Why are the changes needed?
It is recommended to switch to .safeDecompressor(), which is not vulnerable and provides better performance per https://sites.google.com/sonatype.com/vulnerabilities/cve-2025-12183
Does this PR introduce any user-facing change?
No
How was this patch tested?
Unit tests
Was this patch authored or co-authored using generative AI tooling?
No
It's more involving than I thought as LZ4BlockInputStream doesn't take safeDecompressor.

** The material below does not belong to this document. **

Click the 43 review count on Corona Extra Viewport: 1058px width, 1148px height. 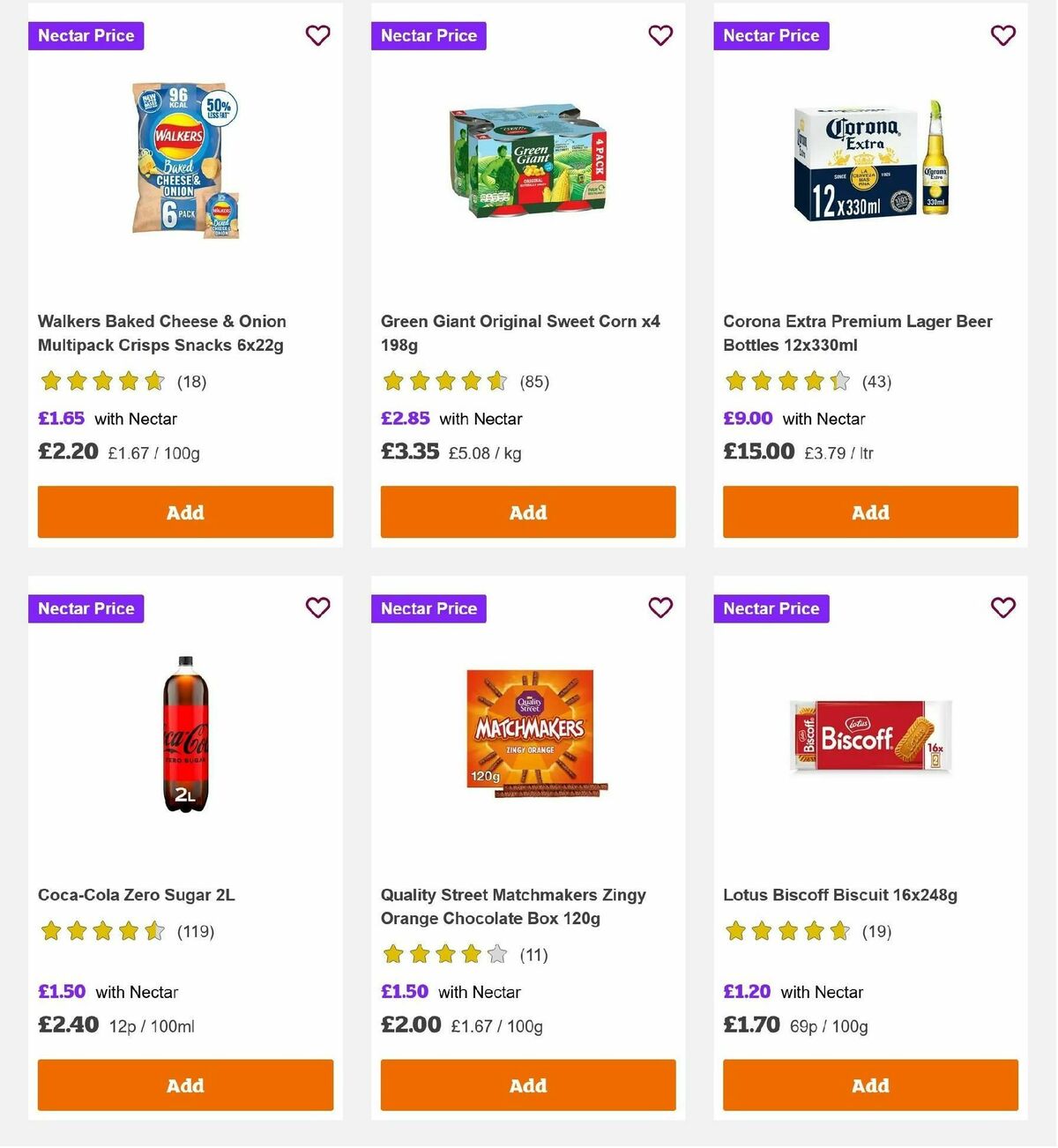point(876,382)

I will take a deeper look tomorrow.
It seems that the fix for CVE‐2025‐12183 wasn't implemented until version 1.8.1, but Spark is still using version 1.8.0.
https://github.com/yawkat/lz4-java/releases
Note that LZ4BlockInputStream does not support safeDecompressor in lz4-java 1.8.1. If you upgrade to that version, it will still work and be secure, but performance will be much worse than in 1.8.0.

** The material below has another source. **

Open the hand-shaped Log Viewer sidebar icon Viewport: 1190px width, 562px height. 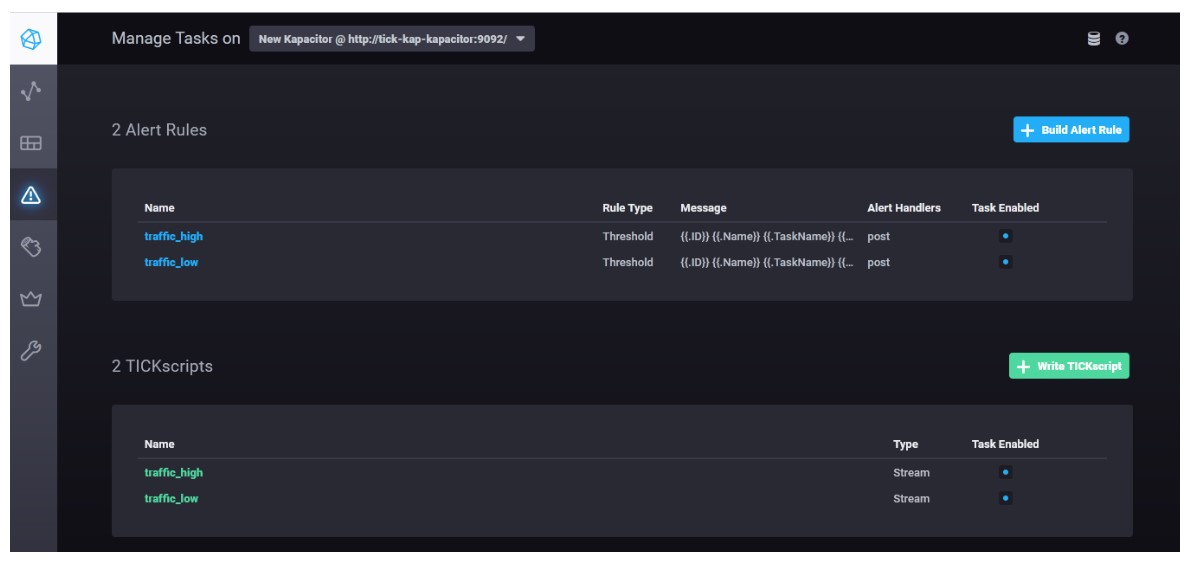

lz4-java 1.10.0 introduces a new builder for LZ4BlockInputStream that accepts a safeDecompressor.
It is published, but only under the new group id
@yawkat, which group id does 1.10.0 publish?
we need change to use
<dependency>
<groupId>at.yawk.lz4</groupId>
<artifactId>lz4-java</artifactId>
<version>1.10.0</version>
</dependency>
https://repo.maven.apache.org/maven2/at/yawk/lz4/lz4-java/
Thank you for the updated info, @yawkat , @LuciferYang .
Could you update this PR, @dbtsai ?
To all, in order to help this PR, I made an independent PR for dependency upgrade.
- https://github.com/apache/spark/pull/53327
We upgraded to 1.10.0 a few minutes ago. Could you rebase this PR to master branch once more, @dbtsai ?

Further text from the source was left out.